ARTICLE
begin

A Bridge Not for Sale

S. Gruen

        Literary composition in the twentieth century AD is pretty much what it was in
        the twentieth century BC: nearly everything has still to be done by hand.

                  —W. H. Auden

I recently downloaded and installed on my computer a piece of free software called the Literary Machine. I was drawn by the name. It suggested to me that writing might have suddenly become as easy as downloading MP3 files. Perhaps some genius programmer had found an algorithm that factored in the mental anguish of what to say and how to say it. Soon, I hoped, I could layer these existential uncertainties into my writing as easily as sampling the sounds of gears grinding and steam releasing onto a track of electronic music. Sometimes, I am as ingenuous as the hick who wanted to buy the Brooklyn Bridge.

The Literary Machine is in fact a database composed of index cards. These index cards have many sides. They are multidimensional. There is room for sound and pictures on them. A nice feature, I thought. Would I ever use it? I would have to become much more proficient in my electronic note taking. Regardless, I decided to install the software, not for its multimedia features but because it promised something much grander, to “make sense of the chaos.” I have been trying to do that all of my life.

Perhaps I should have studied mathematics. Over the last few decades, mathematicians have made a lot more progress than I have in modeling various attributes of chaos. For instance, nonlinear equations describe how a slight variation of initial conditions in the physical world gives rise to the unpredictable variety of natural phenomena. When meteorologist Edward Lorenz used such an equation to model heat convection, he described the butterfly effect, suggesting that the mild turbulence provoked by the flapping of a butterfly’s wings in a field in Oregon could have tremendous repercussions on weather patterns in Minnesota. This paradigm evokes interdependency in the natural world to a degree that only mystics have previously claimed existed.

A more graphic representation of chaos theory can be seen in fractals. There are entire Web sites dedicated to drawing the “fractal of the day.” Broccoli is a naturally occurring fractal, an irregular geometric object whose shape is repeated in a similar pattern at whatever scale it is observed. Its parts resemble the whole.

end

EXTRACTED DATA
begin

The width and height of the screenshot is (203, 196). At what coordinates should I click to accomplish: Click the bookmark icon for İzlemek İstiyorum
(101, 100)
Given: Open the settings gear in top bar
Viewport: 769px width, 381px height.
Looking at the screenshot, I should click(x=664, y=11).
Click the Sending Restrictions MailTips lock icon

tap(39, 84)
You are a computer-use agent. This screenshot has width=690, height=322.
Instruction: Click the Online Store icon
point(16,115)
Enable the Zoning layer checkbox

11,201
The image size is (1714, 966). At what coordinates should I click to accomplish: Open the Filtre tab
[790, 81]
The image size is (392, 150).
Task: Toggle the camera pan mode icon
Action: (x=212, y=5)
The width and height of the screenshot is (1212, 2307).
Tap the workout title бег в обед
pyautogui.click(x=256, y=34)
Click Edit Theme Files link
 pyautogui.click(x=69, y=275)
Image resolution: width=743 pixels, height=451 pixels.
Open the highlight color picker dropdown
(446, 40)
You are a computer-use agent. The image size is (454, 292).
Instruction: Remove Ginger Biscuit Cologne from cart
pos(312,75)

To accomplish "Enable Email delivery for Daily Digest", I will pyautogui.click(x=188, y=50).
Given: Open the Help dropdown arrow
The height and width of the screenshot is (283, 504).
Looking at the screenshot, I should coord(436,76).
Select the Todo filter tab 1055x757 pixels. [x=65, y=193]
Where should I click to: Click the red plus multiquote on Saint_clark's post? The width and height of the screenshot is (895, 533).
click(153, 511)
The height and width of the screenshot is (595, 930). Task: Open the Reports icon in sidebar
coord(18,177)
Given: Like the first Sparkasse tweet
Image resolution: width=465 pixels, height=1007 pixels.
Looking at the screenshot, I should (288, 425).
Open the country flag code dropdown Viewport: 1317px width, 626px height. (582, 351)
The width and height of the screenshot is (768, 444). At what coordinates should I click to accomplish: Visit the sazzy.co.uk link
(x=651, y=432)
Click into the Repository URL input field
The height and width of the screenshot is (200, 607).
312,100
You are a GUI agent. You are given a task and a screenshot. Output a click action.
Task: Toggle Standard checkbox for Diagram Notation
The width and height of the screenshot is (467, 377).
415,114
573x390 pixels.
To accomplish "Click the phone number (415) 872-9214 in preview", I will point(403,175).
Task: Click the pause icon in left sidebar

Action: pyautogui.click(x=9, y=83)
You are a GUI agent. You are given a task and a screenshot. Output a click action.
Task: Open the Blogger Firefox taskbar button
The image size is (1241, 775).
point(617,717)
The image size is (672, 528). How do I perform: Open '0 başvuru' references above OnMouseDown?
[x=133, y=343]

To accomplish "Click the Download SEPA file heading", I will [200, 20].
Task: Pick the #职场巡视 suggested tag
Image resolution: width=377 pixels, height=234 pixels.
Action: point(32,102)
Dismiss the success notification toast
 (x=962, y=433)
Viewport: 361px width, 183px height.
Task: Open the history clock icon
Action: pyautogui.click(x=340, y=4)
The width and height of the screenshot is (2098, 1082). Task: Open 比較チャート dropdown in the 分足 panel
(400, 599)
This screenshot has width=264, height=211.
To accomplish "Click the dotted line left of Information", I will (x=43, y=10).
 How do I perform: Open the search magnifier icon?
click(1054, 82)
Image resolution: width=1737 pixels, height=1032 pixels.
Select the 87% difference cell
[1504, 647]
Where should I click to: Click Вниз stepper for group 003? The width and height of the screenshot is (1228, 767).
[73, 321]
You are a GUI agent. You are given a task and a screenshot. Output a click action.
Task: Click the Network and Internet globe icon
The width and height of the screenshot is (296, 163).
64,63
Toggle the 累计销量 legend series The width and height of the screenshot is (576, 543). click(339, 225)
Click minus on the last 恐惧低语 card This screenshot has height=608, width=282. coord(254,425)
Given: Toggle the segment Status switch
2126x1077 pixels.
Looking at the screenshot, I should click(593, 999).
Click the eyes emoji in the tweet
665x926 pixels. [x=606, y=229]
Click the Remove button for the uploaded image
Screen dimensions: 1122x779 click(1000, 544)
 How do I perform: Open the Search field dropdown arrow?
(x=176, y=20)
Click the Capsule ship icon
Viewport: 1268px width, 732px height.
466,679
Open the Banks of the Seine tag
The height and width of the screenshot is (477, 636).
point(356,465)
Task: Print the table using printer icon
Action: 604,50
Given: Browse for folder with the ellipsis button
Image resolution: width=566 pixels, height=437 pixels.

end

TASKS TO COMPLETE
A - Please copy the stretch of the essay from "Literary composition in" through "the Brooklyn Bridge.".
B - Using the essay, mark each statement yes or no, and quote the words that decide it: (i) The Literary Machine is a database made of index cards. (ii) The writer installed the software for its multimedia features. (iii) In Lorenz's example, the butterfly flaps its wings in a field in Minnesota.
C - Which vegetable does the essay name as a naturally occurring fractal?

THE SOLUTIONS
A -
Literary composition in the twentieth century AD is pretty much what it was in
        the twentieth century BC: nearly everything has still to be done by hand.

                  —W. H. Auden

I recently downloaded and installed on my computer a piece of free software called the Literary Machine. I was drawn by the name. It suggested to me that writing might have suddenly become as easy as downloading MP3 files. Perhaps some genius programmer had found an algorithm that factored in the mental anguish of what to say and how to say it. Soon, I hoped, I could layer these existential uncertainties into my writing as easily as sampling the sounds of gears grinding and steam releasing onto a track of electronic music. Sometimes, I am as ingenuous as the hick who wanted to buy the Brooklyn Bridge.

B -
(i) Yes: "The Literary Machine is in fact a database composed of index cards."
(ii) No: "I decided to install the software, not for its multimedia features but because it promised something much grander, to “make sense of the chaos.”"
(iii) No: "the flapping of a butterfly’s wings in a field in Oregon could have tremendous repercussions on weather patterns in Minnesota."

C - Broccoli.